• Exercise brief
Search the material below for the string "Given". Return every line that holds it.

• Task material
◆ ◆ ◆ ◆
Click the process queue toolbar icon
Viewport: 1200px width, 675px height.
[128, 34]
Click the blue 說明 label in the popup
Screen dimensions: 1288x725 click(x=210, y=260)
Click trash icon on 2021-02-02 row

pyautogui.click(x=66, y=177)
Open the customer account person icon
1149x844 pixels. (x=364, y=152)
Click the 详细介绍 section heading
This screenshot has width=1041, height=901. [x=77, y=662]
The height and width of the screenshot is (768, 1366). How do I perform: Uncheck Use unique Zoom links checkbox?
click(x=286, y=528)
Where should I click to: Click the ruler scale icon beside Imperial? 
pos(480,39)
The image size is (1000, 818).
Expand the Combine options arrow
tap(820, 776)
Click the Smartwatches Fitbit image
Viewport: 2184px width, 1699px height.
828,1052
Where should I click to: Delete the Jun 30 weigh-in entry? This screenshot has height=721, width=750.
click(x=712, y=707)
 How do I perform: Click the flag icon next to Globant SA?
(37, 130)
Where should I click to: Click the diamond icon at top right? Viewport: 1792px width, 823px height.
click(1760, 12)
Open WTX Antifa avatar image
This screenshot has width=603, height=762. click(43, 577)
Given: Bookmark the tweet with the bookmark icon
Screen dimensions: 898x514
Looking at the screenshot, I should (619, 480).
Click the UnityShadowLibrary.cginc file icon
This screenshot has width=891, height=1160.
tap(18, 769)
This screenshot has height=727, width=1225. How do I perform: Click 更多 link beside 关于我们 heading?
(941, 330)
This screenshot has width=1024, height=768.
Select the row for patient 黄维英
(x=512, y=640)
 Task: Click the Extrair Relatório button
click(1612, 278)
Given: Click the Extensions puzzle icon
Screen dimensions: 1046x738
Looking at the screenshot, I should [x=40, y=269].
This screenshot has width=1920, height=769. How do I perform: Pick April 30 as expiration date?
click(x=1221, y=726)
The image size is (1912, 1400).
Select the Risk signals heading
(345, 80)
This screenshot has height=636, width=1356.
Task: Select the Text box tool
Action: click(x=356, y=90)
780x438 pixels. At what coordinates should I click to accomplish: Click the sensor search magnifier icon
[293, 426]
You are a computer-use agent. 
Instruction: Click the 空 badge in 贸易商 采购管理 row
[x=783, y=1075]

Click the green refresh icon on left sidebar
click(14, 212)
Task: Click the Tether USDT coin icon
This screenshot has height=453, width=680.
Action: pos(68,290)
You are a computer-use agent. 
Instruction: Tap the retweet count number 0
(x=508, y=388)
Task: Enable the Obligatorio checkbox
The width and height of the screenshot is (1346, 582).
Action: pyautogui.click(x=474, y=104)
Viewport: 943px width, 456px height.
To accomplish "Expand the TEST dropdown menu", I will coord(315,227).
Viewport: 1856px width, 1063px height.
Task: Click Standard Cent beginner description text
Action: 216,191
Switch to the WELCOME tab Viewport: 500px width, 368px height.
◆ ◆ ◆ ◆
• Task result
Given: Bookmark the tweet with the bookmark icon
Given: Click the Extensions puzzle icon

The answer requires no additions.